“Hope is not a door, but a sense that there might be a door at some point, some way out of the problems of the present moment even before that way is found or followed.”
Source: Hope in the Dark: The Untold History of People Power
“We write history with our feet and with our presence and our collective voice and vision. And yet, of course, everything in the mainstream media suggests that popular resistance is ridiculous, pointless, or criminal, unless it is far away, was long ago, or, ideally, both. These are the forces that prefer the giant remain asleep.”
Source: Hope in the Dark: The Untold History of People Power
“I wonder sometimes what would happen if victory was imagined not just as the elimination of evil but the establishment of good...”
Source: Hope in the Dark: The Untold History of People Power
“Another part of the Puritan legacy is the belief that no one should have joy or abundance until everyone does, a belief that austere at one end, in the deprivation it endorses, and fantastical in the other, since it awaits a universal utopia. Joy sneaks in anyway, abundance cascades forth uninvited...Joy doesn't betray but sustains activism. And when you face a politics that aspires to make you fearful, alienated, and isolated, joy is a fine initial act of insurrection.”
Source: Hope in the Dark: The Untold History of People Power
“I am political in spite of myself. I don't want to do the things I know I have to do, don't want to expose myself to disapproval, to retribution, don't want to go to meetings and demonstrations, distribute leaflets, don't want to ask people for signatures, for money.
I don't do these things as naturally as I breathe, the way I imagine real political people do, real communists, real socialists and feminists, real radicals, real troublemakers, real champions of the people. I do them because I know I've got to, because I am convinced it's the only way to make changes, to stop abuses. I do them almost as a last resort. I do them because I've been putting off doing them, avoiding them for months, because finally the necessity has gripped me and overcome my reluctance, my desire for the warmth of my room, for my books, for my people, for the reassurance of my homely habits.”

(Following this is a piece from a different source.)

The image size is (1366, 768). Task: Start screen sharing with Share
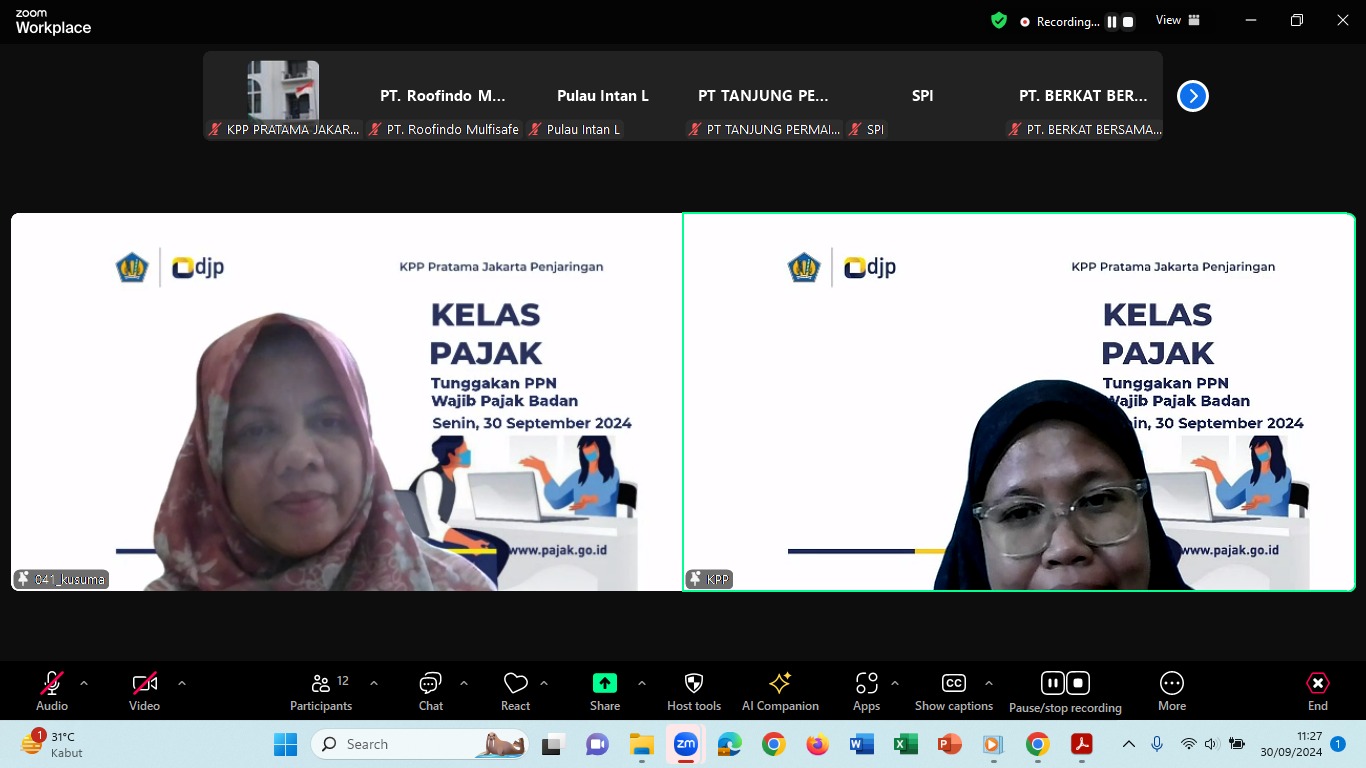click(x=604, y=692)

Source: Getting Home Alive
“We inhabit, in ordinary daylight, a future that was unimaginably dark a few decades ago, when people found the end of the world easier to envision than the impending changes in everyday roles, thoughts, practices that not even the wildest science fiction anticipated. Perhaps we should not have adjusted to it so easily. It would be better if we were astonished every day.”
Source: Hope in the Dark: The Untold History of People Power
“To say that the emperor has no clothes is a nice anti-authoritarian gesture, but to say that everything without exception is going straight to hell is not an alternative vision but only an inverted version of the mainstream's 'everything's fine.”

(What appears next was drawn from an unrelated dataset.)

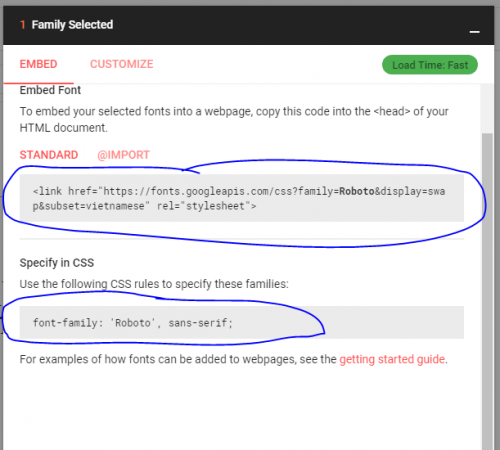Open the CUSTOMIZE tab
Screen dimensions: 500x450
[122, 64]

Source: Hope in the Dark: The Untold History of People Power
“The revolution that counts is the one that takes place in the imagination; many kinds of change issue forth thereafter, some gradual and subtle, some dramatic and conflict-ridden--which is to say that revolution doesn't necessarily look like revolution.”
Source: Hope in the Dark: The Untold History of People Power
“We can sit in our corners mute forever while our sisters and our selves are distorted and destroyed, while our earth is poisoned; we can sit in our safe corners mute as bottles, and we will still be no less afraid.”
“When I say my wound became political in the years that followed, I don't mean that my involvement in the anti-war movement was somehow insincere or that I have any regrets about my activism. As a champion of the downtrodden, the disenfranchised, the poor, and the oppressed, I found a new outlet for the somewhat irrational but nevertheless strong sense I had of being an outsider in a group - uncomfortable, awkward, and quick to feel a slight. Political feeling can't exist without identification, and mine inevitably went to people without power, In contrast, right-wing ideologies often appeal to those who want to link themselves to authority, people for whom the sight of military parades or soldiers marching off to war is aggrandizing, not painful. Inevitably, there is sublimation in politics, too. It becomes an avenue for suppressed aggression and anger, and I was no exception. And so it was that armed with passion and gorged on political history, I became a firebrand at fourteen. For three years, I read and argued and demonstrated. I marched against the Vietnam War, helped print strike T-shirts at Carleton College after the deaths of four students at Kent State, attended rallies, raised money for war-torn Mozambique, signed petitions, licked envelopes for the American Indian Movement, and turned into a feminist. But even then, I didn't believe all the rhetoric.”